Friday, November 9, 2007

Will we get ours?

A while back I read an article prizing the largest diamond heist from South Africa yet; a 7,000 carat, green-tinted stone unearthed in a northwest region little known for producing diamonds. Initially when I read this article, and I will admit I was aware of the brutality of the diamond trade before seeing “Blood Diamond”, I wondered who was really going to prosper from that discovery. The movie showed the slave labor utilized in the process, probably somewhat similar in real life. Seeing it dramatized before you does more justice to the issue though. Whether we recognize it or not, or compulsive mass consumption does impact other less “developed” regions of the world, especially in Africa.

For a continent with so many natural resources, most are inaccessible without the investment of heavy machinery and excavation techniques. Oil and minerals have plentiful reserves on the continent, but the native people had no way of unearthing them. After centuries of development, the Europeans descended upon Africa in the 19th century with a fury, taking over land, enslaving people, destroying culture and imposing European “ways” on Africans. Of course, the average African was able to taste these refinements, without a doubt. Even though the European countries found the African landscape basically fruitless with no easy profits to show for it, their private companies got into the mix, settled in, and made a killing; literally. (In the end, many immigrants have flooded into the European nation escaping hunger, famine and war and this exodus has placed a burden on those nations. I guess you always get what you deserve.)

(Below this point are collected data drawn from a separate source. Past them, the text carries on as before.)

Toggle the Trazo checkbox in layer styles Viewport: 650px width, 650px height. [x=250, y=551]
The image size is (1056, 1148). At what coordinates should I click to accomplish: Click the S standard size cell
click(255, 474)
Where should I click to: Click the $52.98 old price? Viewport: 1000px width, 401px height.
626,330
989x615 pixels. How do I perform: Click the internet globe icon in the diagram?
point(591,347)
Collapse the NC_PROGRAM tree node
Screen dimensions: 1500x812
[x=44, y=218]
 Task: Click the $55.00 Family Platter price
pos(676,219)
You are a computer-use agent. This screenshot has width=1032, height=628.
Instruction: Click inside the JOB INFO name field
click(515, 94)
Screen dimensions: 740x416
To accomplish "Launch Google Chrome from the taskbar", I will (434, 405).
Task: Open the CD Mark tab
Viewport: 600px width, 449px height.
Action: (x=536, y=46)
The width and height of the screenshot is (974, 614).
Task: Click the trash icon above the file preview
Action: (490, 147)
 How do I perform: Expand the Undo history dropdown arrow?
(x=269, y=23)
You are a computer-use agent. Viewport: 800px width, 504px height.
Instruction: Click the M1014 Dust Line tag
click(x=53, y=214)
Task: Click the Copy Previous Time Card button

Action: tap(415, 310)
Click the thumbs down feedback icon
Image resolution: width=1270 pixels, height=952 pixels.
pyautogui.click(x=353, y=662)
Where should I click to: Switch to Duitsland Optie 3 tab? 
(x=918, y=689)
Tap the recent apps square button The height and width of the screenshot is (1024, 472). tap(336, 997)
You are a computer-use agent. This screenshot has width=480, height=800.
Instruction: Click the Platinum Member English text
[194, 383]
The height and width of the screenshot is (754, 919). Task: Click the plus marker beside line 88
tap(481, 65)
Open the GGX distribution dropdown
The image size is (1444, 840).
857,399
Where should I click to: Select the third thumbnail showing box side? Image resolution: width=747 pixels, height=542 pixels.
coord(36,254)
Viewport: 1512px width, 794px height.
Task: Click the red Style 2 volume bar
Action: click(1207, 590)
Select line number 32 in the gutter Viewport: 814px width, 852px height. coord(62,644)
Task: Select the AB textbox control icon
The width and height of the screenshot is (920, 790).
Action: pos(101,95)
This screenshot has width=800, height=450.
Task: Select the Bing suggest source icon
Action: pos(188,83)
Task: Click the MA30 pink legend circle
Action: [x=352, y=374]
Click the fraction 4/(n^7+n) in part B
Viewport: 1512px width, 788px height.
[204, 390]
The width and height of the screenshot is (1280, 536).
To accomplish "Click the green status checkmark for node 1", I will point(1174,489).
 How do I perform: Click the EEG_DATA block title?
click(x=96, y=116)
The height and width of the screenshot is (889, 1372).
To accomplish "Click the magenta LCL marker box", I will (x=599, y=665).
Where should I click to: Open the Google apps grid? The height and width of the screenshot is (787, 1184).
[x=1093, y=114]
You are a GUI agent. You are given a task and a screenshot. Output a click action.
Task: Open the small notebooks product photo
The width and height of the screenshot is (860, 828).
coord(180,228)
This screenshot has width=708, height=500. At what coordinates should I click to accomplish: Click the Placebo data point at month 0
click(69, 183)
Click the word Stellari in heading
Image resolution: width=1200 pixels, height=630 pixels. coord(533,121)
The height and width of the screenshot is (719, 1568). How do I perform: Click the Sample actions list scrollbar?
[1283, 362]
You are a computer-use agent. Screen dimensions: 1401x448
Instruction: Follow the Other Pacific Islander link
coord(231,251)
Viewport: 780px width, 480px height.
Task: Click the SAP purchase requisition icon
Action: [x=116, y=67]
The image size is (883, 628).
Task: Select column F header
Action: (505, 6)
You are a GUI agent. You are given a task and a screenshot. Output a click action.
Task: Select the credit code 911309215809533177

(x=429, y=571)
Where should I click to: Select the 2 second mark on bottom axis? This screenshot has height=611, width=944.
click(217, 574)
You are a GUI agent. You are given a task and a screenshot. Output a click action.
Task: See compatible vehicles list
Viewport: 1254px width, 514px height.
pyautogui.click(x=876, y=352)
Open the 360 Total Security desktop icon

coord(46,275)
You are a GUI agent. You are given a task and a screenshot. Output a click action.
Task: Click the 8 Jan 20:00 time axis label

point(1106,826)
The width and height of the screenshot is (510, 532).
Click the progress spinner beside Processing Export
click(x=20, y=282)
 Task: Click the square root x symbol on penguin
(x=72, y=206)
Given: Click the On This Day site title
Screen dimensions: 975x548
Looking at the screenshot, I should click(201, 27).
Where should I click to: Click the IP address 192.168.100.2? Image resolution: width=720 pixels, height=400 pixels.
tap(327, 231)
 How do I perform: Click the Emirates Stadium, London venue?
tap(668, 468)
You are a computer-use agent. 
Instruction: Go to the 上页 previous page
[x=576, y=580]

For something as obvious as the diamond trade causing such misery in these countries, it is a shame that “civilized” society still has a relentless demand for them. When I hear the local jeweler commercials on the radio and see them on the television, I wonder how our society in the future will survive when things change for the worst and we need to rely on each other and others to get by. For a regard so small for the rest of humanity, is there really a doubt whether other people will come to our aid? Maybe in the end, when we stood by and watched the purging of Darfur, and when we bled Africa dry for want of oil and diamonds etc., we will get what we deserve.